My Phycondrias (Phy) on canvas =)


----------



## LeoTheLakerBetta (Oct 12, 2012)

That looks beautiful! Great work!


----------



## megaredize (May 21, 2012)

wow that's awesome!


----------



## Syriiven (Aug 15, 2012)

Thank you! I plan to work with some digital ideas later when life isn't so busy. I've seen some great stuff on here and feel really inspired ^^


----------



## Destinystar (May 26, 2012)

Very nice love it !


----------



## finnfinnfriend (Feb 3, 2012)

Oh my goodness! That is amazing!


----------



## Syriiven (Aug 15, 2012)

Thank you all so very much!


----------



## Maddybelle (Sep 29, 2012)

Oh, wow! You could make a lot of money doing commissions. I tried painting a betta once. Magically morphed into a guppy. 0_o


----------



## Syriiven (Aug 15, 2012)

Maddybelle said:


> Oh, wow! You could make a lot of money doing commissions. I tried painting a betta once. Magically morphed into a guppy. 0_o


Haha, I sometimes think about it, cuz I could try doing some digitally too, just after work (and lately dealing with the 100% water changes cuz he's healing his fins right now) I'm usually worn out. Maybe I could think of a weekend giveaway or something. 
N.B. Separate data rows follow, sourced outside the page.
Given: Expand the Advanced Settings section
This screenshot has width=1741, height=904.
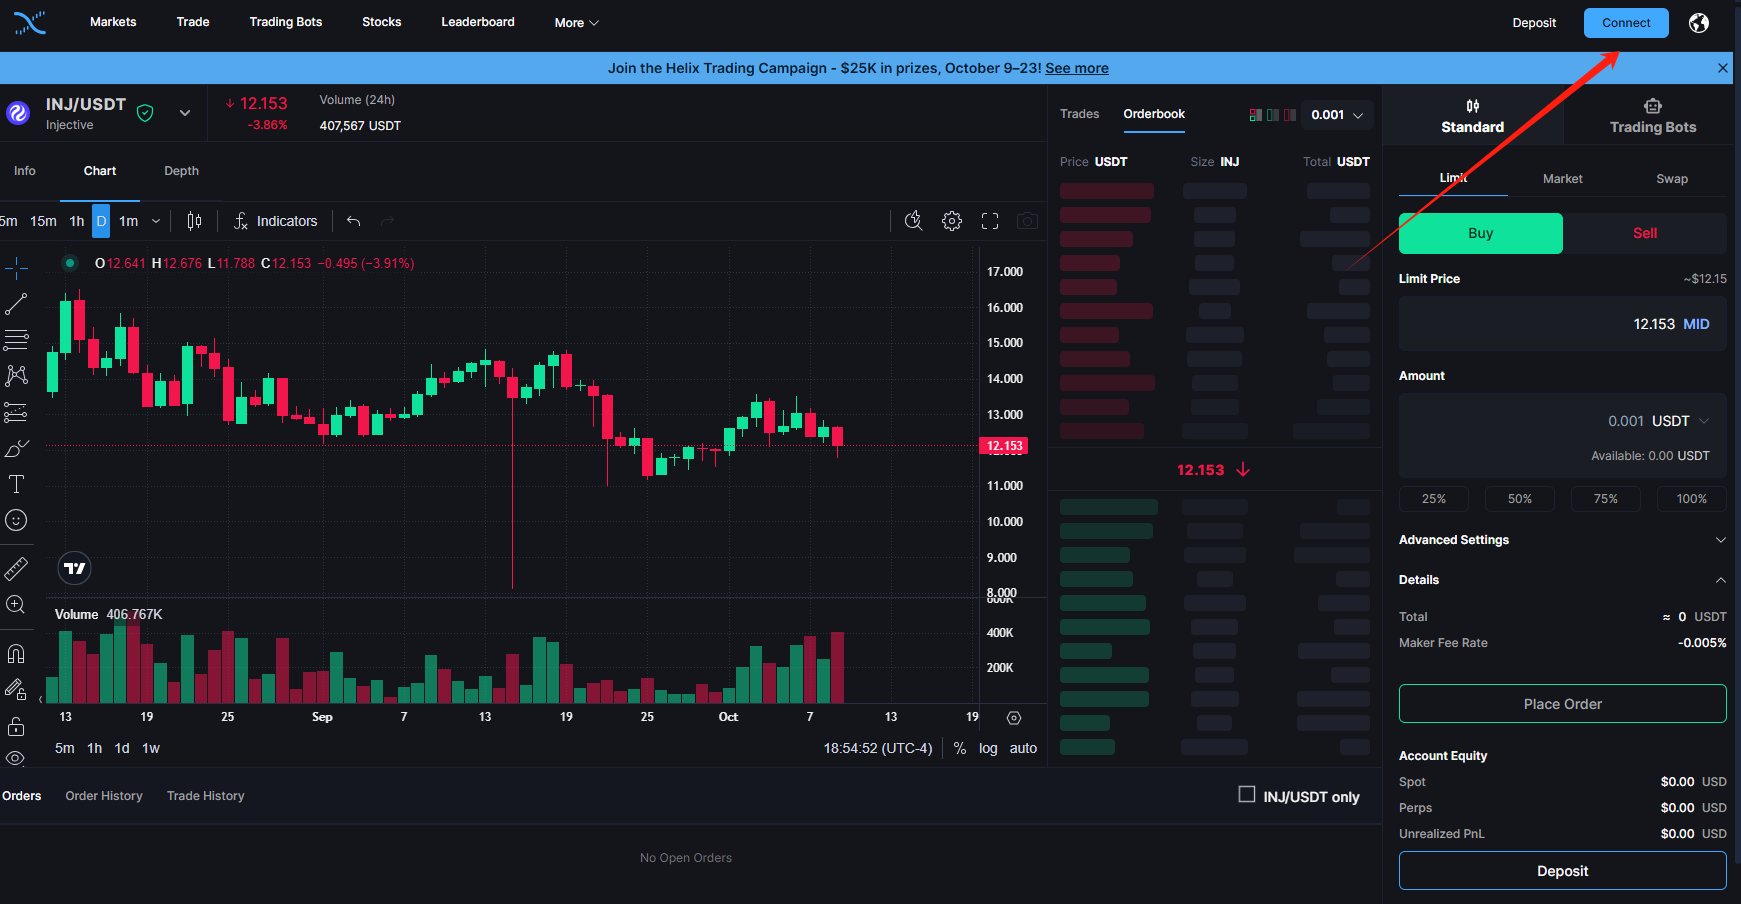Looking at the screenshot, I should coord(1562,540).
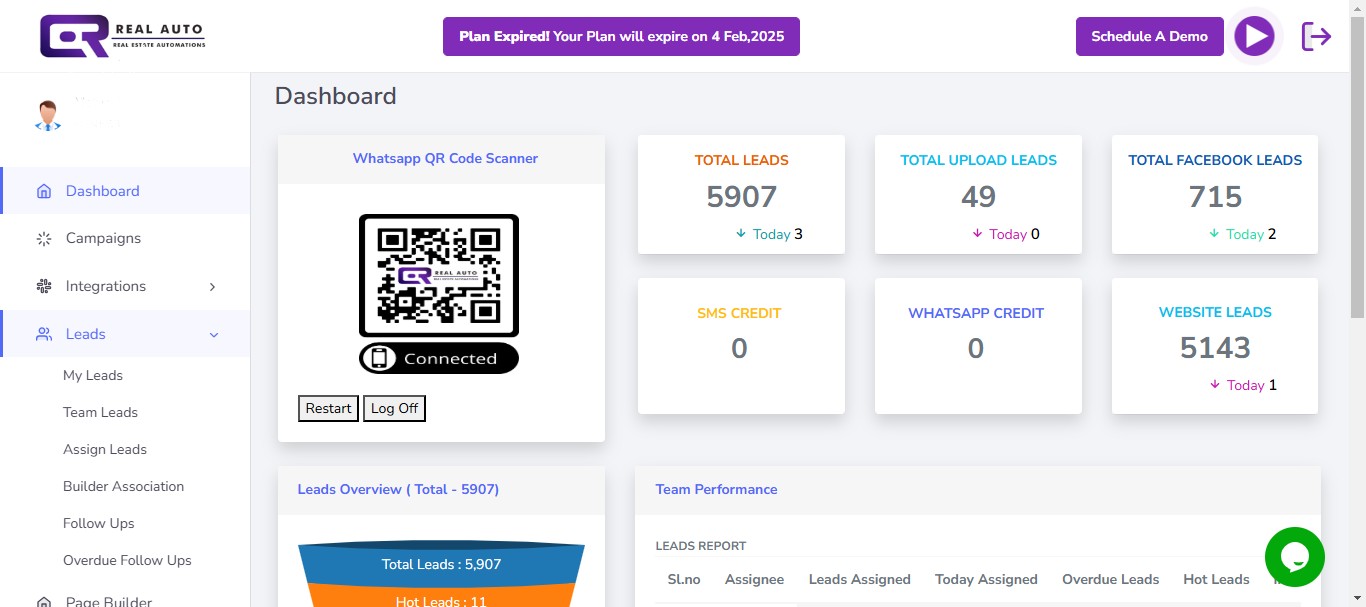Click the Schedule A Demo button

(1149, 37)
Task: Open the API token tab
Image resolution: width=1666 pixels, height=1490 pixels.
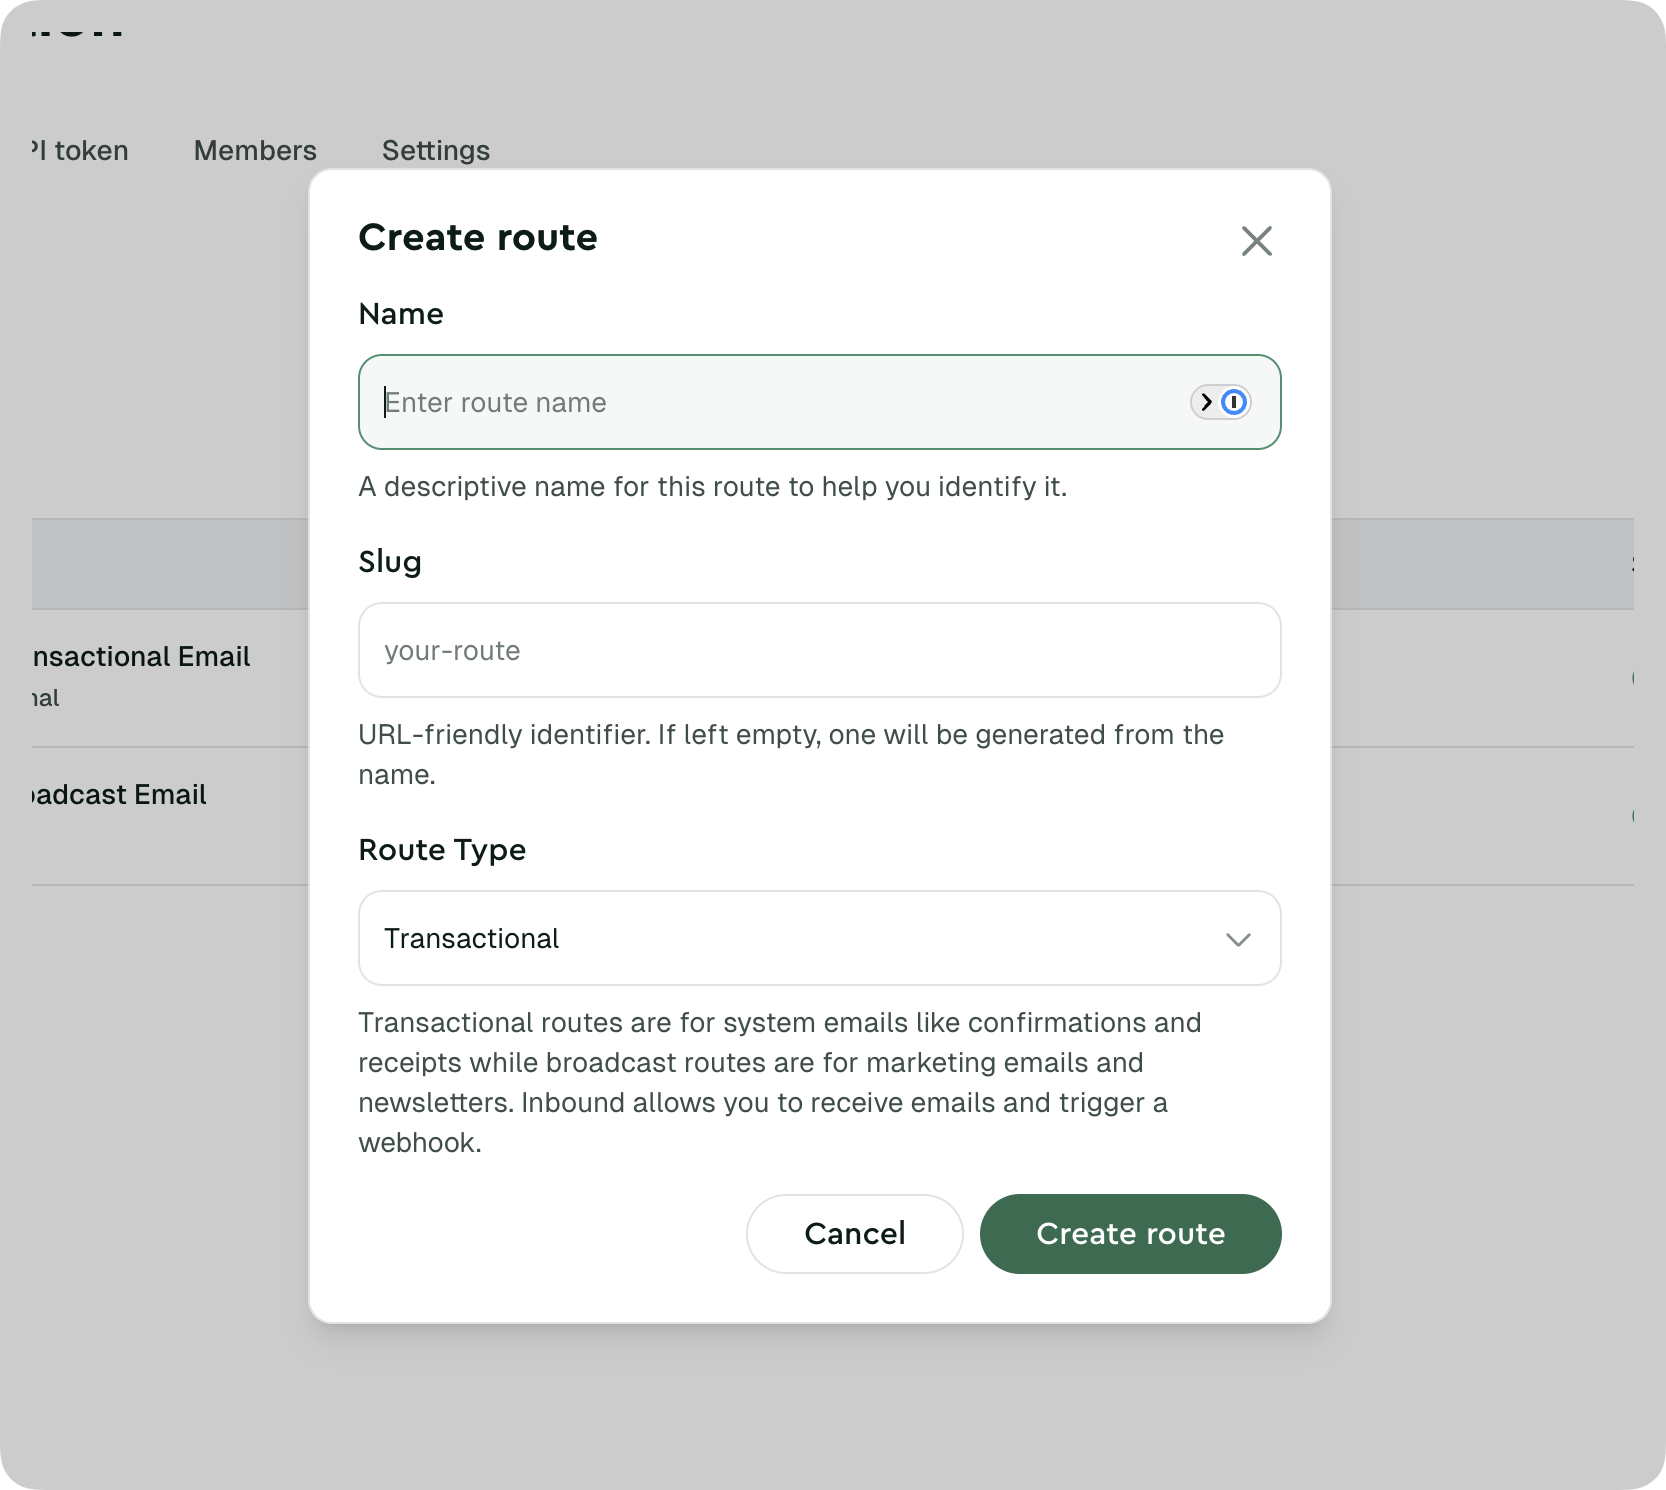Action: coord(80,150)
Thank you very much for the kind words though ^^


----------



## Shrimpsta (Oct 30, 2012)

I love it!


----------



## Syriiven (Aug 15, 2012)

Shrimpsta said:


> I love it!



Thank you ^^


----------



## rubinthebetta (Oct 9, 2012)

Oh wow, it's so good!!!


----------



## Syriiven (Aug 15, 2012)

rubinthebetta said:


> Oh wow, it's so good!!!


Thank you very much =D


----------



## Mahachai (Sep 15, 2012)

Woooow!!!! You're talented!


----------



## Syriiven (Aug 15, 2012)

Thanky you!! =D Glad people still look at this.


----------